[Information shown]
"""
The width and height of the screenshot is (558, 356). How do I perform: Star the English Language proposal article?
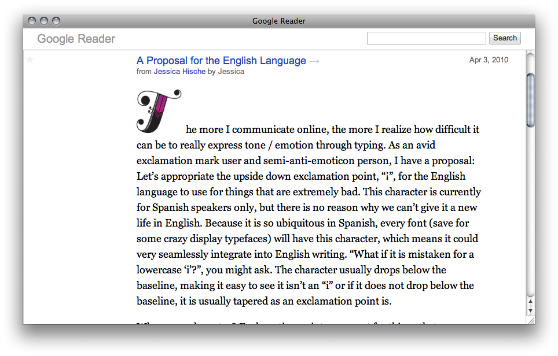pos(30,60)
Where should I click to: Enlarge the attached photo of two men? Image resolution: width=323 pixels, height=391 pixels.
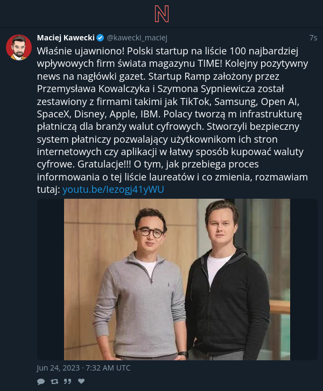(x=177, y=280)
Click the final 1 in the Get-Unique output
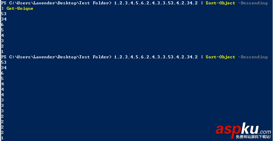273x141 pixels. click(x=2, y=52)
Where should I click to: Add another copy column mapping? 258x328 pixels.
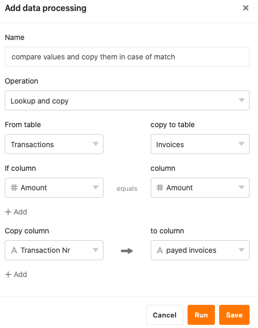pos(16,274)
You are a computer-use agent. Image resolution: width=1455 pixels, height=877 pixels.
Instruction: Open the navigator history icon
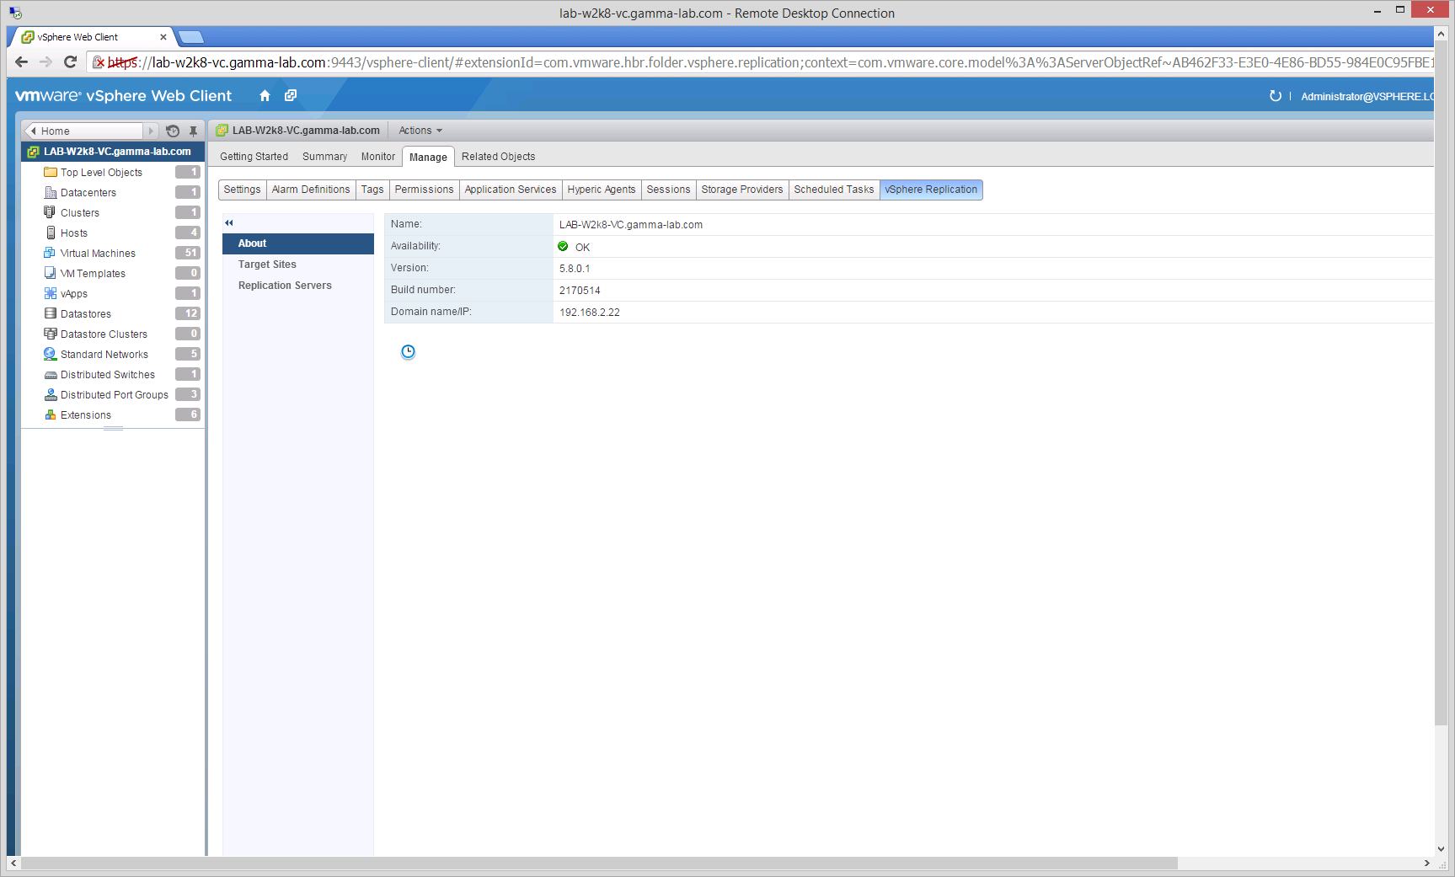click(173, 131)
"""
[Problem to work on]
Please give the data again in full, exactly as written, but without any images.

[Task solution]
The width and height of the screenshot is (558, 356). How do I perform: Star the English Language proposal article?
pos(30,60)
Where should I click to: Enlarge the attached photo of two men? Image resolution: width=323 pixels, height=391 pixels.
(x=177, y=280)
Click the final 1 in the Get-Unique output
273x141 pixels. click(x=2, y=52)
Where should I click to: Add another copy column mapping? 258x328 pixels.
pos(16,274)
You are a computer-use agent. Image resolution: width=1455 pixels, height=877 pixels.
Instruction: Open the navigator history icon
click(173, 131)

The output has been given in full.